Assignment |
Read through the material below and copy each line in which the word "Pemegang" occurs.

Entries provided |
++++++++
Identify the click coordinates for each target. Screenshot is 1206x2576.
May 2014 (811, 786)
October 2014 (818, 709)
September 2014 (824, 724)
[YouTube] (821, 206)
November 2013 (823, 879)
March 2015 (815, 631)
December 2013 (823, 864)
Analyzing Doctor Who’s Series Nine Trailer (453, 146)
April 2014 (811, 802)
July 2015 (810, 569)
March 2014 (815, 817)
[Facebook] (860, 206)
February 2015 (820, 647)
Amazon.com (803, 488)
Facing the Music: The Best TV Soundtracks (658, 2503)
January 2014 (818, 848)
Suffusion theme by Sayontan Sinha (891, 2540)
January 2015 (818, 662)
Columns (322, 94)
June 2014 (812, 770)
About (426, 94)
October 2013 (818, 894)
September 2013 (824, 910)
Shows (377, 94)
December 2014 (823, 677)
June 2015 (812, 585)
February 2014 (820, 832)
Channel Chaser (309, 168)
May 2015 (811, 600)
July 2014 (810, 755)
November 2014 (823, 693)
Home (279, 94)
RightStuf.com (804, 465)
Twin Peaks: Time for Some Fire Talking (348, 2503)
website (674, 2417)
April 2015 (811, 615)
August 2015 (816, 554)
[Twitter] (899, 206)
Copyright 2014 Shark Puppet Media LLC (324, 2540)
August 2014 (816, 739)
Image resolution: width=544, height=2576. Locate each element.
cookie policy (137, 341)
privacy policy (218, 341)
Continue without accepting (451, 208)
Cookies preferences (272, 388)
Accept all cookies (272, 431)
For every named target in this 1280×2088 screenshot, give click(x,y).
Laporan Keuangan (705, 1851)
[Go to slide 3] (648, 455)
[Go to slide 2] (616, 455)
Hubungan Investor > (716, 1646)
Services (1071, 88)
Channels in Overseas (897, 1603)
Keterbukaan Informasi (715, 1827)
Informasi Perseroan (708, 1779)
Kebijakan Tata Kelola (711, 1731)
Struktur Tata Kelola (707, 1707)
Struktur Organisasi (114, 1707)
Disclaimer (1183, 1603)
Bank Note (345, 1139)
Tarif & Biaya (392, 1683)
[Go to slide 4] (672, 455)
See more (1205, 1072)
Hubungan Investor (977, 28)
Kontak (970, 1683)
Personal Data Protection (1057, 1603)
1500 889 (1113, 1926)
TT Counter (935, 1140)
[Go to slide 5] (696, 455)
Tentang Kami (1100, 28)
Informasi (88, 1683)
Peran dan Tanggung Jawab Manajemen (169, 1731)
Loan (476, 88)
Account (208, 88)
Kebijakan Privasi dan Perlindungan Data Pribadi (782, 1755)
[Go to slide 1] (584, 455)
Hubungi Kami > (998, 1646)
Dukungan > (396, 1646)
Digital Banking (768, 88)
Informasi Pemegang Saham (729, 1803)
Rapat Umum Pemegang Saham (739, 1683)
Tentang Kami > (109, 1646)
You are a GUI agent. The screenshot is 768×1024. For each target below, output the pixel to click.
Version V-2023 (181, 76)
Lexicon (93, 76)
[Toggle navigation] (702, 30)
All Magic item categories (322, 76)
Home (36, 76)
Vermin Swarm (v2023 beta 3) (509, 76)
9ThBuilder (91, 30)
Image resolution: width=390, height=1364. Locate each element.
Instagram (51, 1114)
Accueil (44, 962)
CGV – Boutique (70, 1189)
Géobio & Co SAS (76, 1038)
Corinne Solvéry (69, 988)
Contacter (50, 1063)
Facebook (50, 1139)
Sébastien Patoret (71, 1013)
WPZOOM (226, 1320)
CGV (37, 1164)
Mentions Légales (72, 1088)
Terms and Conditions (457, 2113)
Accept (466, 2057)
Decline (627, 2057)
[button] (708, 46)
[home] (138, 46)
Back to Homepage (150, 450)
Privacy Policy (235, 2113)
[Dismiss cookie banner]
++++++++
Output for this task |
Informasi Pemegang Saham (729, 1803)
Rapat Umum Pemegang Saham (739, 1683)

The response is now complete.